Artwork of the Month - January 2016
Fish, Eggs and Garlic
1949 or 1950
Oil on canvas
57.2 x 99 cm / 22½ x 39 in
For many, January means a return to healthy eating after the excesses of the festive season. Fruit and vegetables feature frequently in William Scott’s paintings, most notably in the 1940s and 1970s. When Scott looked to nature’s bounty for inspiration, he didn’t have far to go; living in Somerset meant that those staples to which he was drawn – mushrooms, beans, pears – were just outside the door. Indeed, when the Scotts first moved to the west country – they bought Elm Tree Cottage and Farm at Hallatrow in March 1941 – William studied vegetable gardening and began to grow produce in part of the large walled garden behind the house (the family ate what they needed and he sold the surplus in Bath).

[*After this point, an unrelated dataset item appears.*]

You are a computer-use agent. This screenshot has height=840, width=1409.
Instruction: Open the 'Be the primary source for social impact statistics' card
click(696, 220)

Although Fish, Eggs and Garlic was exhibited under this title at Scott’s 1951 solo exhibition at the Leicester Galleries, London, it was later, albeit briefly, known by a different title – Leeks. When the first owner of the painter, the collector Howard Bliss, sold it to the Hanover Gallery in June 1956, it was entered in the gallery’s stock book with this erroneous title, a mistake that was repeated when it was shown at the Wakefield Art Gallery in September the same year. In fairness to both Bliss and the Hanover Gallery, the garlic in the painting could conceivably be leek bulbs. No doubt the ambiguity would not have bothered Scott in the slightest, as he so often explained, objects in his paintings mattered as shapes not as subjects.

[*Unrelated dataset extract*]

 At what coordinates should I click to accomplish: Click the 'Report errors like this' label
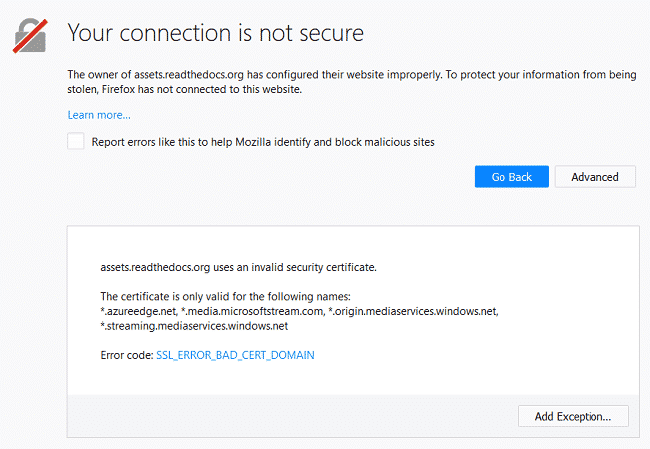point(263,142)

The painting is incredibly striking, not least for the carefully orchestrated symmetry of the composition. As ever, Scott manipulates the paint to arrive at a richness of expression which is not always immediately obvious; here the rich yellow of the table is made all the more vibrant by its juxtaposition with the red of the area underneath. It is telling that it was one of the few early works which Scott chose to exhibit at his one-man exhibition at the Charles Lienhard gallery in Zurich in 1959.